O que Ele tinha de ensinar está nos Evangelhos. Cabe a nós (nossa parte) entendermos o funcionamento e a evolução do pecado original para podermos superá-lo e voltarmos a ser sujeitos apenas de amor. E aí estará instaurado o reino de Cristo na terra.
A trajetória humana já produziu os conhecimentos necessários à compreensão desse fenômeno, a que chamo de processo de superação do cio biológico, cujo sentido é o ser humano se tornar sujeito do cio psicobiofísico. Do que já pude ler, Santo Agostinho foi o que mais chegou perto de sua compreensão, ao associá-lo à concupiscência da carne. Só que, pelo estágio de conhecimento de então, ele não teve condições de explicitar o processo dessa concupiscência.
A obra de Freud fornece os elementos necessários a essa explicitação. E, no meu entender, aí está a sua grande contribuição para a evolução da humanidade. Ao enfatizar o papel determinante da pulsão de morte, num modelo de sexualidade onde ele vê a mulher como um ser sexualmente não referenciado, ele explicita o ápice do processo de superação do cio biológico, determinado pela incompreensão do pecado original. Ao fazê-lo, permite-nos extrapolar para um modelo antitético, invertendo o sentido histórico desse processo de superação.
A obra de Reich vem complementar a sua, fornecendo os elementos necessários à explicitação desse modelo antitético, principalmente em seu livro “A função do orgasmo”, em especial com seu conceito de potência orgástica, que supõe a potência genital feminina como condição necessária para a fusão genital com seu parceiro.
Só que ambos trabalharam com o conceito de matéria da mecânica. É Einstein que vem questionar esse conceito e nos permitir uma releitura das obras de Freud e de Reich, a partir do conceito de matéria incorporando a dimensão da energia.
Essa noção de matéria sempre esteve presente na visão de mundo da sabedoria popular, emprestando-lhe uma racionalidade que evolui na busca de compreensão e respeito das leis da natureza. Talvez, por isso, tenha sido ela a grande interlocutora do cristianismo, desde o anúncio dos Evangelhos. Entretanto, por não entender o conceito de pecado original e, não tendo consciência de si mesma, a sabedoria popular vem sendo suplantada pela “racionalidade” mecânica, que nega a dimensão da energia existente na matéria, ao mesmo tempo em que o cristianismo vai se afastando, de alguma forma, do seu projeto inicial.
Na medida em que a sabedoria popular explicite sua racionalidade, incorporando o conceito de pecado original, passamos a dispor de condições objetivas para avançar no processo de superação do cio biológico, para a conquista do cio  psicobiofísico.
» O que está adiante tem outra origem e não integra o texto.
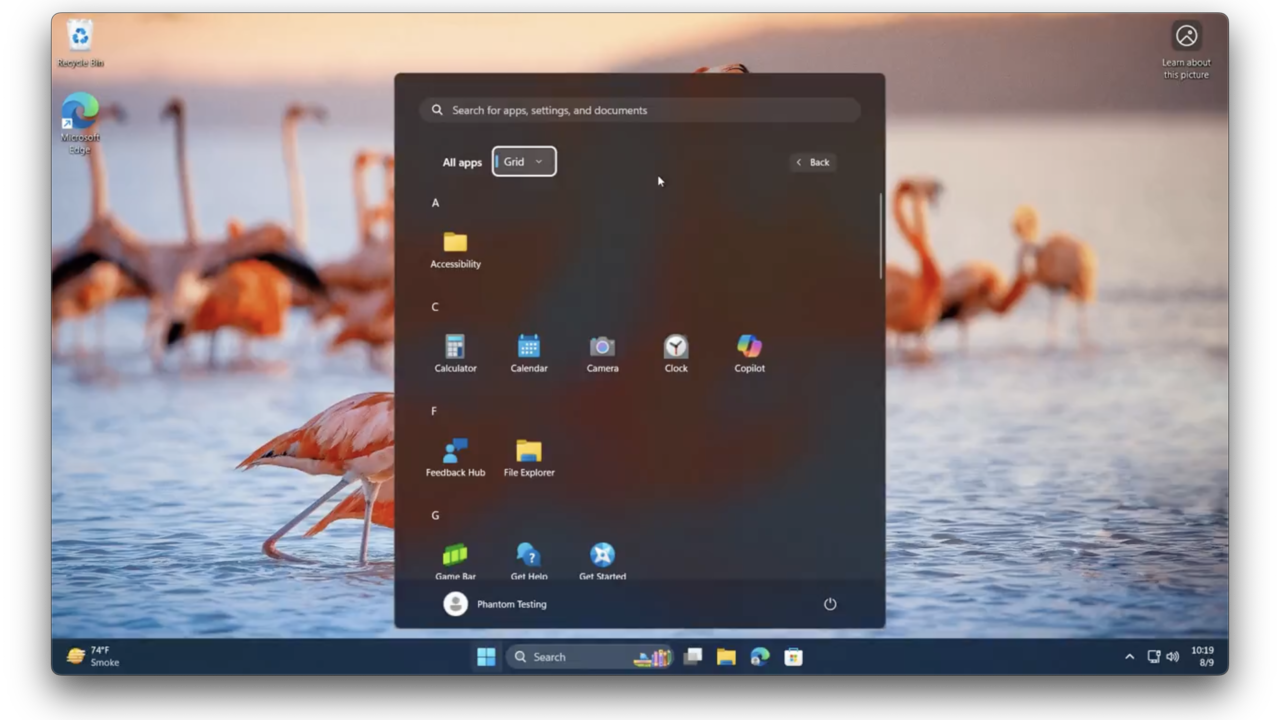Viewport: 1280px width, 720px height.
Task: Select the letter F section header
Action: 434,411
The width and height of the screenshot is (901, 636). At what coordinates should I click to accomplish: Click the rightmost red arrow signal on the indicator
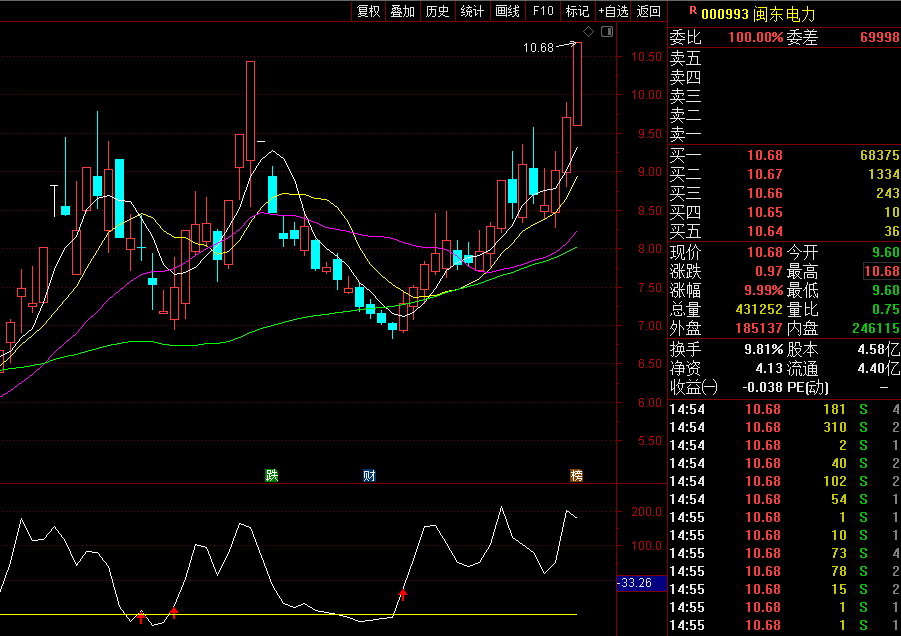point(403,594)

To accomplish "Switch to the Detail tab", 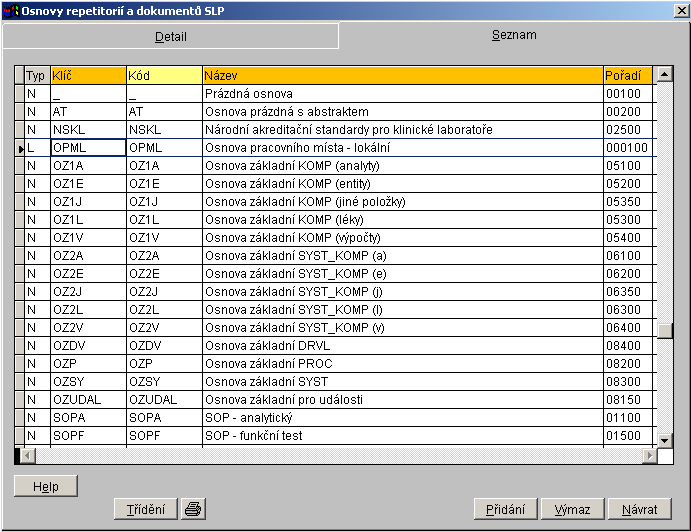I will click(170, 36).
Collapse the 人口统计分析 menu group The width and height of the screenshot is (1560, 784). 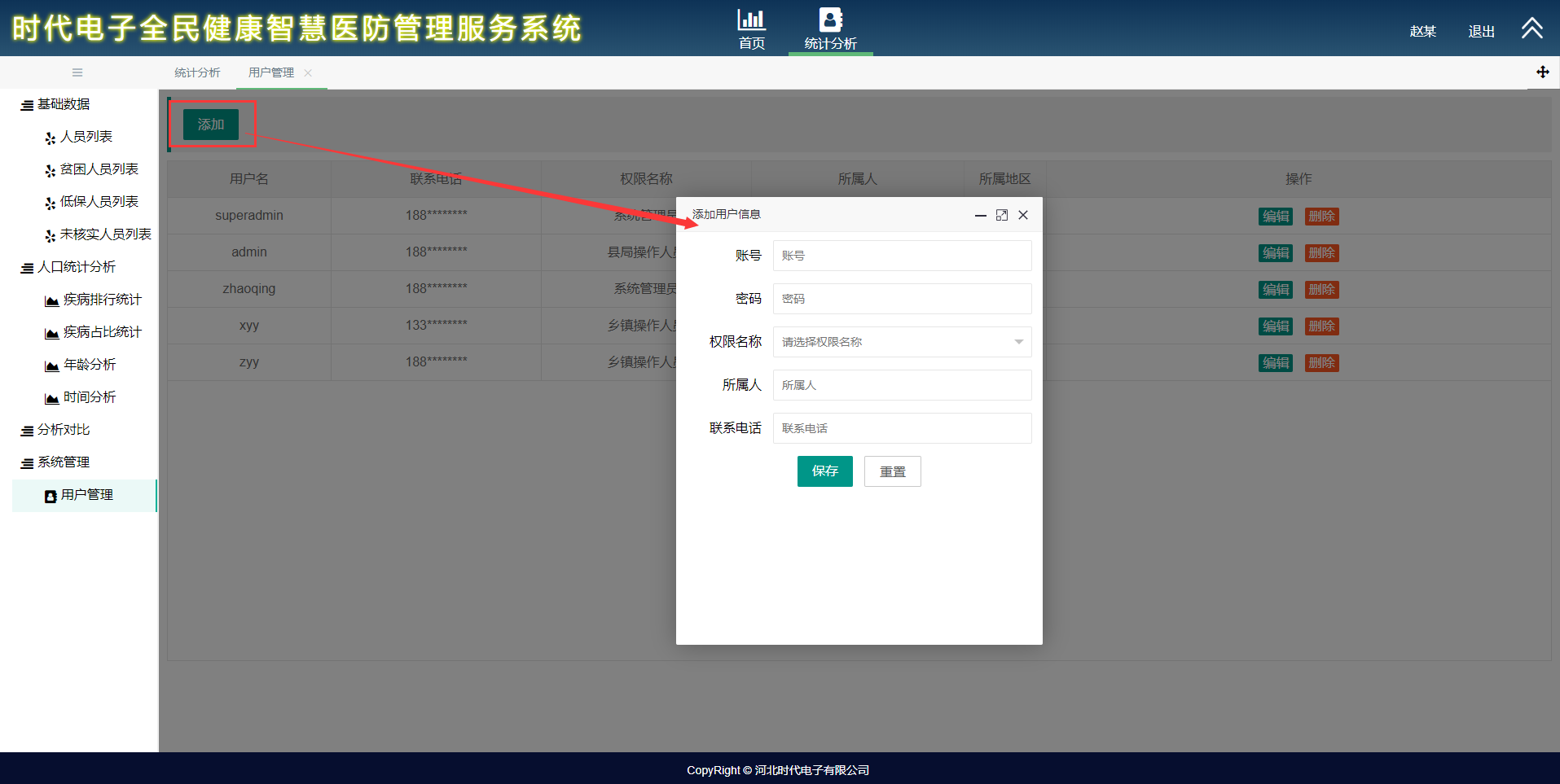pyautogui.click(x=76, y=267)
Agora não mais no sentido de agressão às leis da natureza que o regem, com a conseqüente produção/reprodução da energia material humana mortal ou negativa, que alimenta e faz crescer no ser humano o espírito de destruição.
Recuperada a racionalidade de seu interlocutor histórico (sabedoria popular) e desmistificada a realidade do pecado original, o cristianismo tem todas as condições de voltar a capitanear a evolução histórica da humanidade. À luz dos Evangelhos: “serão dois em uma só carne”, “deixai que os mortos enterrem seus mortos” e “eu vim vos trazer vida, e vida em abundância”, o ser humano já dispõe das condições objetivas e históricas de cumprir plenamente a missão do processo de criação: “Crescei e multiplicai-vos”. Agora, num progressivo processo de desenvolvimento do seu verdadeiro espírito de criação, alimentado pela energia material humana vital/positiva, que ele estará diuturnamente produzindo/reproduzindo, numa sociedade sendo reconstruída pelas leis do amor e da solidariedade.